Source records:

☆ ☆ ☆ ☆

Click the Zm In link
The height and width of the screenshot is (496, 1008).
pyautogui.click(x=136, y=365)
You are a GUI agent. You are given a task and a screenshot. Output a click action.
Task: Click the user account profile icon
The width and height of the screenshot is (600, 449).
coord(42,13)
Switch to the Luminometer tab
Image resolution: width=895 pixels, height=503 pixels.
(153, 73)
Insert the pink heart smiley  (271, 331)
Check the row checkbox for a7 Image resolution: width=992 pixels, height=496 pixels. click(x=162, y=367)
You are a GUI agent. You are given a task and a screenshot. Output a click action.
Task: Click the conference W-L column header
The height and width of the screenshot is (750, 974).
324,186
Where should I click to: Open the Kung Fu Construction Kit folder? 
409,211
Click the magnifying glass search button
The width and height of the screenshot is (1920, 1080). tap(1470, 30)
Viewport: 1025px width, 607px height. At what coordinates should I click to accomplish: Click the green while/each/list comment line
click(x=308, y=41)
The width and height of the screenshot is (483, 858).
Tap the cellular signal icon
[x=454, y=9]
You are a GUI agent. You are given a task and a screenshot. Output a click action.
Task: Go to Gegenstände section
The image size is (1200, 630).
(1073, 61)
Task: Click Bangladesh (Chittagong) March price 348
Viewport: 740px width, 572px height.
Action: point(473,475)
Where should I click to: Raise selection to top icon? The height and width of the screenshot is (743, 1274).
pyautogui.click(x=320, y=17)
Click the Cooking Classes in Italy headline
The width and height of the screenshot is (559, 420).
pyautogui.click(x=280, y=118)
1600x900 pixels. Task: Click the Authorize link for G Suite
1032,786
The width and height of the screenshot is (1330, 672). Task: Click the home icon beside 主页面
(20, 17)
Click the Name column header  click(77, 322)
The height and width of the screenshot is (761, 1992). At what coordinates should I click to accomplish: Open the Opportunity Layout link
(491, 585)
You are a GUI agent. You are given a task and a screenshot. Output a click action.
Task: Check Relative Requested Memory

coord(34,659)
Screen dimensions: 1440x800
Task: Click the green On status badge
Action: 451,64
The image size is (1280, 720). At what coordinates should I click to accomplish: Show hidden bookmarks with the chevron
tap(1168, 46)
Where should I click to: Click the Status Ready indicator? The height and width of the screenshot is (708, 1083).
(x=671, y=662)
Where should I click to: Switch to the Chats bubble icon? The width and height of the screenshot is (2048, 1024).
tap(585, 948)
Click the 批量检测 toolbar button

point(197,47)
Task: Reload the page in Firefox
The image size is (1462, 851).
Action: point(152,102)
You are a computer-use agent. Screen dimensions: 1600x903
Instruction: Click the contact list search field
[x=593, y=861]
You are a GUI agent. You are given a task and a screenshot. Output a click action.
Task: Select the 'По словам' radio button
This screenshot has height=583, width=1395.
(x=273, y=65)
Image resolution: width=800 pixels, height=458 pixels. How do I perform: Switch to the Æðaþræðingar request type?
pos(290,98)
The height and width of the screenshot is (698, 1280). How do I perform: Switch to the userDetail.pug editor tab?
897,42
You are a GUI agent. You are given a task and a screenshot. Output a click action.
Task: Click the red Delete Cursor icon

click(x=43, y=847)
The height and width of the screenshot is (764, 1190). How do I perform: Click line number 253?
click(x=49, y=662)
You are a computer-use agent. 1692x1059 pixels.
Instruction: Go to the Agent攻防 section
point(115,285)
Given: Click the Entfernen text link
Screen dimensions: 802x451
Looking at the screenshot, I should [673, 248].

☆ ☆ ☆ ☆

● PROBLEM REQUIREMENTS
Go through the records and repeat each one exactly as written.

● REPLY
Click the Zm In link
The height and width of the screenshot is (496, 1008).
pyautogui.click(x=136, y=365)
You are a GUI agent. You are given a task and a screenshot. Output a click action.
Task: Click the user account profile icon
The width and height of the screenshot is (600, 449).
coord(42,13)
Switch to the Luminometer tab
Image resolution: width=895 pixels, height=503 pixels.
(153, 73)
Insert the pink heart smiley  (271, 331)
Check the row checkbox for a7 Image resolution: width=992 pixels, height=496 pixels. click(x=162, y=367)
You are a GUI agent. You are given a task and a screenshot. Output a click action.
Task: Click the conference W-L column header
The height and width of the screenshot is (750, 974).
324,186
Where should I click to: Open the Kung Fu Construction Kit folder? 
409,211
Click the magnifying glass search button
The width and height of the screenshot is (1920, 1080). tap(1470, 30)
Viewport: 1025px width, 607px height. At what coordinates should I click to accomplish: Click the green while/each/list comment line
click(x=308, y=41)
The width and height of the screenshot is (483, 858).
Tap the cellular signal icon
[x=454, y=9]
You are a GUI agent. You are given a task and a screenshot. Output a click action.
Task: Go to Gegenstände section
The image size is (1200, 630).
(1073, 61)
Task: Click Bangladesh (Chittagong) March price 348
Viewport: 740px width, 572px height.
Action: point(473,475)
Where should I click to: Raise selection to top icon? The height and width of the screenshot is (743, 1274).
pyautogui.click(x=320, y=17)
Click the Cooking Classes in Italy headline
The width and height of the screenshot is (559, 420).
pyautogui.click(x=280, y=118)
1600x900 pixels. Task: Click the Authorize link for G Suite
1032,786
The width and height of the screenshot is (1330, 672). Task: Click the home icon beside 主页面
(20, 17)
Click the Name column header  click(77, 322)
The height and width of the screenshot is (761, 1992). At what coordinates should I click to accomplish: Open the Opportunity Layout link
(491, 585)
You are a GUI agent. You are given a task and a screenshot. Output a click action.
Task: Check Relative Requested Memory

coord(34,659)
Screen dimensions: 1440x800
Task: Click the green On status badge
Action: 451,64
The image size is (1280, 720). At what coordinates should I click to accomplish: Show hidden bookmarks with the chevron
tap(1168, 46)
Where should I click to: Click the Status Ready indicator? The height and width of the screenshot is (708, 1083).
(x=671, y=662)
Where should I click to: Switch to the Chats bubble icon? The width and height of the screenshot is (2048, 1024).
tap(585, 948)
Click the 批量检测 toolbar button

point(197,47)
Task: Reload the page in Firefox
The image size is (1462, 851).
Action: point(152,102)
You are a computer-use agent. Screen dimensions: 1600x903
Instruction: Click the contact list search field
[x=593, y=861]
You are a GUI agent. You are given a task and a screenshot. Output a click action.
Task: Select the 'По словам' radio button
This screenshot has height=583, width=1395.
(x=273, y=65)
Image resolution: width=800 pixels, height=458 pixels. How do I perform: Switch to the Æðaþræðingar request type?
pos(290,98)
The height and width of the screenshot is (698, 1280). How do I perform: Switch to the userDetail.pug editor tab?
897,42
You are a GUI agent. You are given a task and a screenshot. Output a click action.
Task: Click the red Delete Cursor icon

click(x=43, y=847)
The height and width of the screenshot is (764, 1190). How do I perform: Click line number 253?
click(x=49, y=662)
You are a computer-use agent. 1692x1059 pixels.
Instruction: Go to the Agent攻防 section
point(115,285)
Given: Click the Entfernen text link
Screen dimensions: 802x451
Looking at the screenshot, I should [673, 248].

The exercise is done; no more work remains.